Copy each of the following records word for word, keeping every line unchanged.

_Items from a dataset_
━━━━━━━━━━━━━━━━━━━━━━━━━━━━━━

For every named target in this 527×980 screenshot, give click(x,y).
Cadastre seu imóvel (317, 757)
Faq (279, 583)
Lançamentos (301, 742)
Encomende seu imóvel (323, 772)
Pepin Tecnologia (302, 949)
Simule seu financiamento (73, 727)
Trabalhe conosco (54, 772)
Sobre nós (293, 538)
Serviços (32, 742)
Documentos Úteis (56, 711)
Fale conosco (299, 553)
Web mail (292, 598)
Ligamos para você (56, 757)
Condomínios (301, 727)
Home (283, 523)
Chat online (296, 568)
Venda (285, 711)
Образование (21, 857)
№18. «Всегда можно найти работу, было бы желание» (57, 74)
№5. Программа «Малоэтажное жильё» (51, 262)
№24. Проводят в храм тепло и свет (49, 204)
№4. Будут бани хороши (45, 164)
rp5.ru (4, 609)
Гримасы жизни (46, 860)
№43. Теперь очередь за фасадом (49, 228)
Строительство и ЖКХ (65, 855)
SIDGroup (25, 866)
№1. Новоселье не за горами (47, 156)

━━━━━━━━━━━━━━━━━━━━━━━━━━━━━━

_Solution below_
For every named target in this 527×980 screenshot, give click(x,y).
Cadastre seu imóvel (317, 757)
Faq (279, 583)
Lançamentos (301, 742)
Encomende seu imóvel (323, 772)
Pepin Tecnologia (302, 949)
Simule seu financiamento (73, 727)
Trabalhe conosco (54, 772)
Sobre nós (293, 538)
Serviços (32, 742)
Documentos Úteis (56, 711)
Fale conosco (299, 553)
Web mail (292, 598)
Ligamos para você (56, 757)
Condomínios (301, 727)
Home (283, 523)
Chat online (296, 568)
Venda (285, 711)
Образование (21, 857)
№18. «Всегда можно найти работу, было бы желание» (57, 74)
№5. Программа «Малоэтажное жильё» (51, 262)
№24. Проводят в храм тепло и свет (49, 204)
№4. Будут бани хороши (45, 164)
rp5.ru (4, 609)
Гримасы жизни (46, 860)
№43. Теперь очередь за фасадом (49, 228)
Строительство и ЖКХ (65, 855)
SIDGroup (25, 866)
№1. Новоселье не за горами (47, 156)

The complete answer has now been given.